The Pentagon is ready to notify the U.S. Congress of a new $60 bln weapons sale to Saudi Arabia. The sale includes, among other things, a sale of advanced military aircraft including F-15 fighter jets and Apache, Black Hawk and Little Bird helicopters. The deal is regarded as a record-breaking one and is supposed to counter the alleged nuclear threat from Iran by supplying conventional weapons to one of the staunchest traditional U.S. allies in the Middle East.

As most analysts point out, the deal is unlikely to meet any opposition in the Congress.

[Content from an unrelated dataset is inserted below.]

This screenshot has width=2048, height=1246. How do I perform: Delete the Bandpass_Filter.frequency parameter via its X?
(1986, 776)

An unnamed defence official said that the deal would give Saudi Arabia a "whole host of defensive capabilities to defend the kingdom". He also added that Israel was "fairly comfortable" with the arrangement.

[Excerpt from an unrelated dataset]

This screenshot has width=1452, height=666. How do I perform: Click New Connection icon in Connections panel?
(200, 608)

Meanwhile State Department spokesman Philip Crowley said that the US "would do nothing that would upset the current balance of power in the region".

If one desires to look at the whole issue more closely, the above quotation remains little more than just propaganda. While the global community is trying hard to persuade Iran to abandon its nuclear program, the U.S. is actually provoking Iran to put a deaf ear to whatever words of reason are heard from the world community. Supplying enormous amounts of most modern conventional arms to Iran’s most powerful regional competitor and opponent IS really upsetting the balance of powers, and can eventually reaffirm Iran’s aspirations to acquire a counter-measure against it.

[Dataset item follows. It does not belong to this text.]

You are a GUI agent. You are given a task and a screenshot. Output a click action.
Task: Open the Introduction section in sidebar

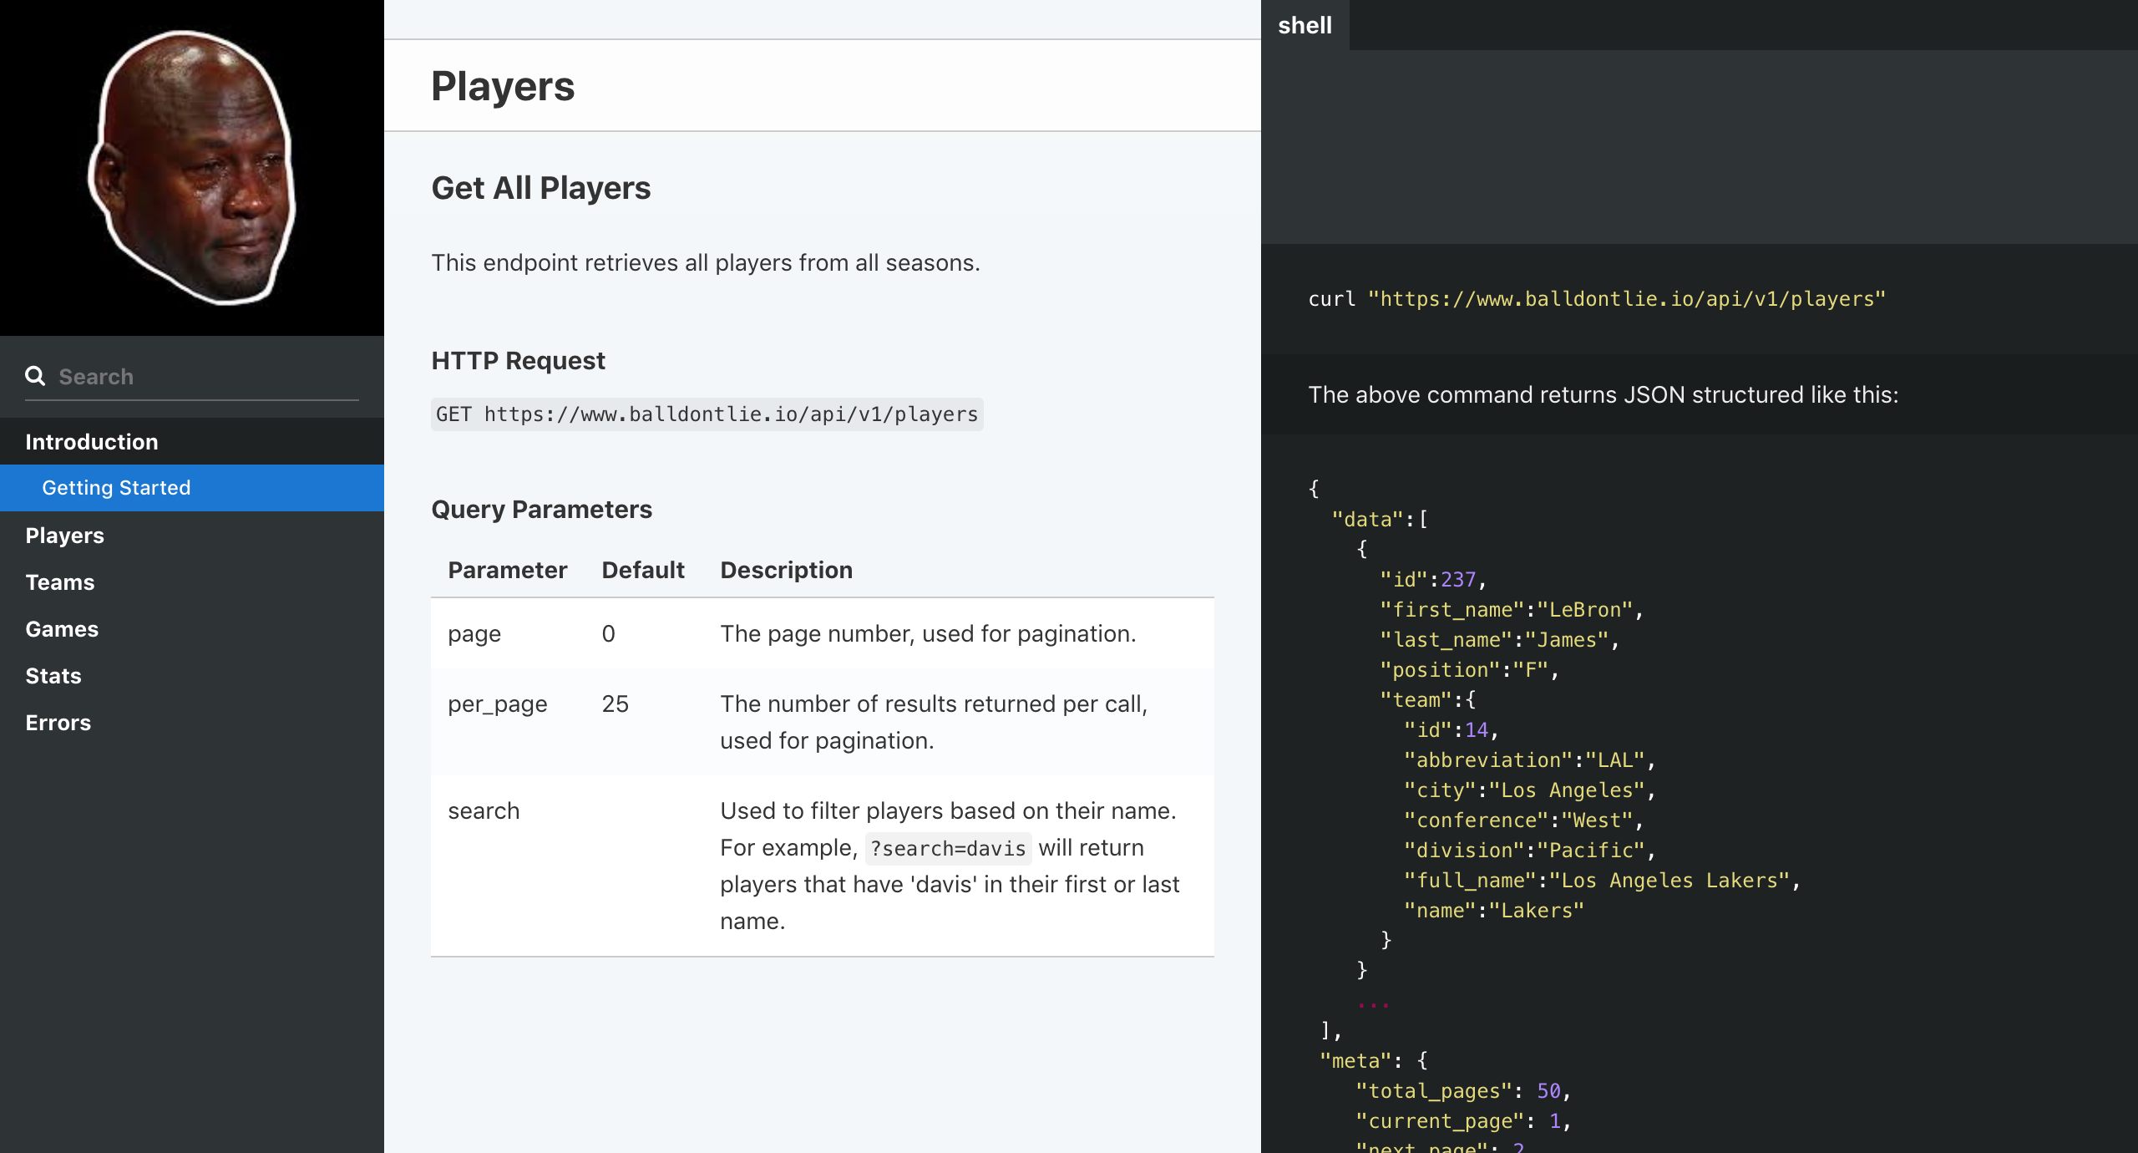[92, 442]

One should not at the same time forget that another Iran’s opponent in the region, Israel, is really possessing nukes although officially not acknowledging it. And that, together with the excessively growing military capacity of Saudi Arabia, makes all talks of turning Middle East into a nuke-free zone meaningless.

It looks like the U.S., which found itself too deeply involved in Iraq and Afghanistan and striving hard to get out of the mess with minimal damage to its own image, is now trying to shift the burden of ‘peacekeeping’ from its own shoulders to its allies. But who can guarantee the responsibility of these allies once they feel that they are capable of acting on their own?

Apart from a growing confrontation between Iran on the one hand, and its opponents and U.S. allies, on the other, there is a much more dangerous prospect arising from increasing arms sales to Saudi Arabia. It seems that the U.S. has learned nothing from a lesson that dates back to the 1980-ies.

At that time the Soviet army was fighting with mojaheds in Afghanistan. The mojaheds were receiving overt and covert support from the entire Western world. One of the militant groups created by the West was ‘Al Qaeda’ headed by a Saudi national Osama bin Laden and comprising of an unstructured score of foreign militants and mercenaries fighting the Soviets, receiving all possible support from their Western patrons and regarded as a “base” (which is a literal translation of Arabic “Qaeda”) against communism.

What this support eventually led to is too well known. Today, Osama bin Laden is declared the most wanted criminal by the country that created him as a prominent militant figure 30 years ago. And “Al Qaeda” has grown from just a database of foreign mercenaries fighting in Afghanistan into a global network of most dreadful terrorist ready to strike wherever and whenever they wish.

Now, the U.S. is really going to make the same mistake it made in the 1980-ies. Providing one of the parties involved in a confrontation in such a volatile region as the Middle East with excessive amounts of arms is a threat in itself. But who knows in what direction these arms will be pointed if the geostrategic situation changes? And who in the near future will gather the stones cast so flippantly now? It is not a secret that at least some circles in the Saudi establishment have close ties with terrorist organizations all round the globe, even if we cannot ascribe it to the state policy.

As some calculations show, the proposed U.S. – Saudi arms deal would benefit defense manufacturers in 44 U.S. states and help to protect 77,000 jobs. The 9-11 terrorist attacks cost more than 3,000 lives. But are the figures really comparable?